Я уверен, что этот монолог сочинила ей Пионова, и все эти мысли подобного материнского самодовольства она ей внушила.
- Я удивляюсь, - продолжала Марья Виссарионовна, - я прежде никогда в поступках Леонида не замечала ничего подобного и не знаю, откуда он приобрел такие правила.
Я понял, что это было сказано на мой счет.
- Вы с ним дружны, - отнеслась она потом ко мне прямо, - растолкуйте ему, что так поступать с матерью грешно.
- Леонид Николаич и без моих наставлений вас любит и уважает, возразил я.
- Отчего ж он убегает меня? Вы сами имеете матушку, каково бы ей было, если бы вы не захотели видеть ее? И что это за фарсы? Сидит в своем кабинете, как запертый, более месяца не выходит сюда. Мне совестно всех своих знакомых. Все спрашивают: что это значит, что его не видать? И что же я могу на это сказать?
"Не все знакомые, а только Пионова спрашивает тебя об этом, потому что ей скучно без Леонида", - подумал я.

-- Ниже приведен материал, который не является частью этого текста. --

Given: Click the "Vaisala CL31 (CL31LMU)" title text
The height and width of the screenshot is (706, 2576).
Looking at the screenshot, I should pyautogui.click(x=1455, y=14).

- Леонид Николаич придет сейчас, если вы ему прикажете, - сказал я вслух.
- А если не придет?
- Придет-с.
- Нет, я вижу, вы его не знаете: он очень упрям. Поспоримте, что не придет.
- Извольте.
- Сходите сами, и увидите.
Я пошел, сказал Леониду, и он, как я ожидал, тотчас же пришел со мною. Марье Виссарионовне было это приятно, отчасти потому, что, любя сына, ей тяжело было с ним ссориться, а более, думаю, и потому, что она исполнила желание своего друга Пионовой и помирилась с Леонидом. Однако удовольствие свое она старалась скрыть и придала своему лицу насмешливое выражение.
- Я сейчас об тебе спорила, - начала она.
Леонид молчал.
- Я говорила, что ты не придешь.
- Нет-с, я пришел, - отвечал Леонид.
- Отчего же ты такой нахмуренный; все еще изволишь на меня гневаться?

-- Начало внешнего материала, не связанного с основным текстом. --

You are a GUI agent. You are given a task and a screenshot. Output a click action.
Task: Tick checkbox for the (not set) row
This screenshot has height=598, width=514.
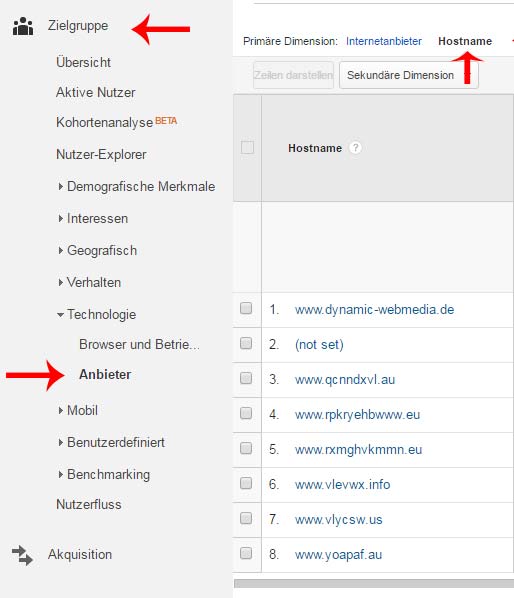[246, 343]
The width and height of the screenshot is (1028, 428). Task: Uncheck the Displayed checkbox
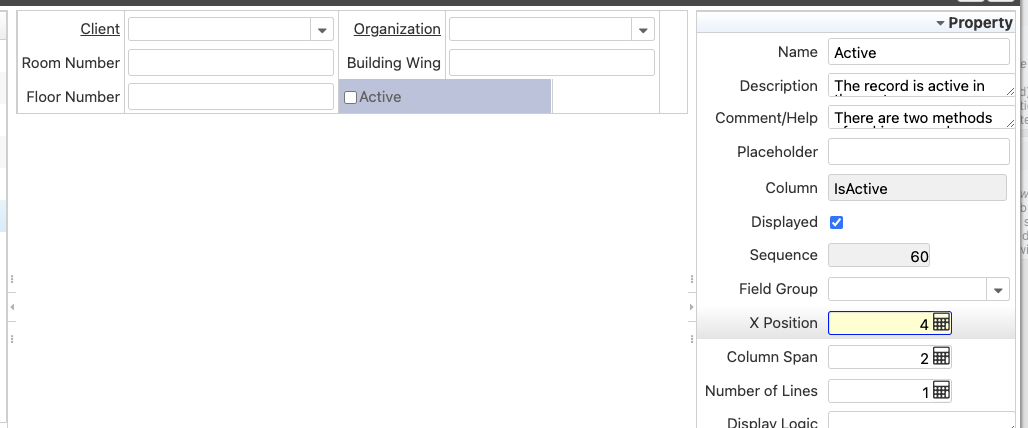click(x=837, y=222)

- Я не гневаюсь, а вступался только за сестру. За что надобно на меня сердиться - вы ничего, а где я не виноват - сердитесь.
- Я ни за что на тебя не могу сердиться. Тебе стыдно быть в отношении меня таким неблагодарным.
Леонид молчал.
- Я не могу понять, - продолжала Марья Виссарионовна, - с чего ты взял так об Лиде беспокоиться; она сама выбрала эту партию.
- Никогда бы она не выбрала, если бы вы два года не настаивали и не требовали бы от нее этой жертвы.
- Оставим, Леонид, этот разговор; если ты пришел сердить меня, так лучше было бы тебе не приходить.
- Я вас и не думаю сердить, а только говорю и всегда скажу, что выдать Лиду за этого человека - значит погубить ее.
Марья Виссарионовна усмехнулась.
- Он глуп... пьян, - продолжал Леонид, - состояние у него никто не знает какое... пугает нас своим векселем, который при наших делах ничего не значит; а если, наконец, нужно с ним расплатиться, так пусть лучше продадут все, только бы с ним развязаться.
Желая поддержать Леонида, я тоже вмешался.
- За Ивана Кузьмича выдать не только Лидию Николаевну, но и всякую девушку есть риск; это мнение об нем общее - мнение, которое мне высказал его товарищ, в первый раз меня увидевший.